Maya Kherani Kherani believes audiences hunger for operas in which roles are portrayed by singers of the right ethnic background. As an Indian American, she brings a lived experience as a child of immigrants and representation as someone who is not white. “Why does representations matter? We all want to be seen, to be validated, to relate to a story, feel kinship, feel relevant because our life is onstage. If you’re a minority represented onstage, your story matters. For the white audience member seeing a minority onstage, you can think the person doesn’t look like you but you relate to the story. It’s the purpose of art: to have different sizes, ages, cultures, races, genders, and other diverse backgrounds onstage.”

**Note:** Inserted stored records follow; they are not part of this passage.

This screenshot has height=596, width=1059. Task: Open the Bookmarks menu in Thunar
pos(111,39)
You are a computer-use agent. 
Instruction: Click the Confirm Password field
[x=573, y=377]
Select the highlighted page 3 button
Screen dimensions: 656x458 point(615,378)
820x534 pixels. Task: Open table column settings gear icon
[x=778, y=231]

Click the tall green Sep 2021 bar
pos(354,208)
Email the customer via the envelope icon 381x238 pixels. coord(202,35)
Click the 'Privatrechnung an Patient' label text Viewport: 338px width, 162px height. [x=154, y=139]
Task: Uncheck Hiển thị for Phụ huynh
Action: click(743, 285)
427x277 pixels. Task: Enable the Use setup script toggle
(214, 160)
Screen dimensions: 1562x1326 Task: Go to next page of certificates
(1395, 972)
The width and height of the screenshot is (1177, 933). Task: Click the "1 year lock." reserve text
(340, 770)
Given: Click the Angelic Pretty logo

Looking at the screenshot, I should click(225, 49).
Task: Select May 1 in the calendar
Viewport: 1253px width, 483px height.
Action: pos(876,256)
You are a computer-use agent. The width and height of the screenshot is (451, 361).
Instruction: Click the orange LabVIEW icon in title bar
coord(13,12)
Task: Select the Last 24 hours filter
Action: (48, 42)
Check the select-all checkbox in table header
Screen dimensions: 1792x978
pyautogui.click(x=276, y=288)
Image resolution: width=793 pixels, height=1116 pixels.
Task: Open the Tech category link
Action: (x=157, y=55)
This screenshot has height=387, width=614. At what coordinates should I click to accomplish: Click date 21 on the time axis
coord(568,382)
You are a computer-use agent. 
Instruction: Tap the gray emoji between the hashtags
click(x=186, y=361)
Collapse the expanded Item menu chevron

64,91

Sulker positions opera’s blend of singing, acting, dancing, and high production values as “the perfect art for innovation.” Just because the #MeToo movement had people being jailed, losing their jobs, and being held accountable, Sulker insists, doesn’t mean harassment and abuse are gone. “One situation I can’t get into in detail involves sexual intimidation coming from someone in power who represents themself as understanding these issues. Whenever you put a spotlight on something, if it’s not a complete shift, it won’t disappear. We’re going to have to keep our voices loud and strong. It’s going to take time to make major change.”
These five voices from the world of opera speak with strength, but it is the echo that matters most. Long after the musical story is told in words, one question must continue to be asked: Has anything changed?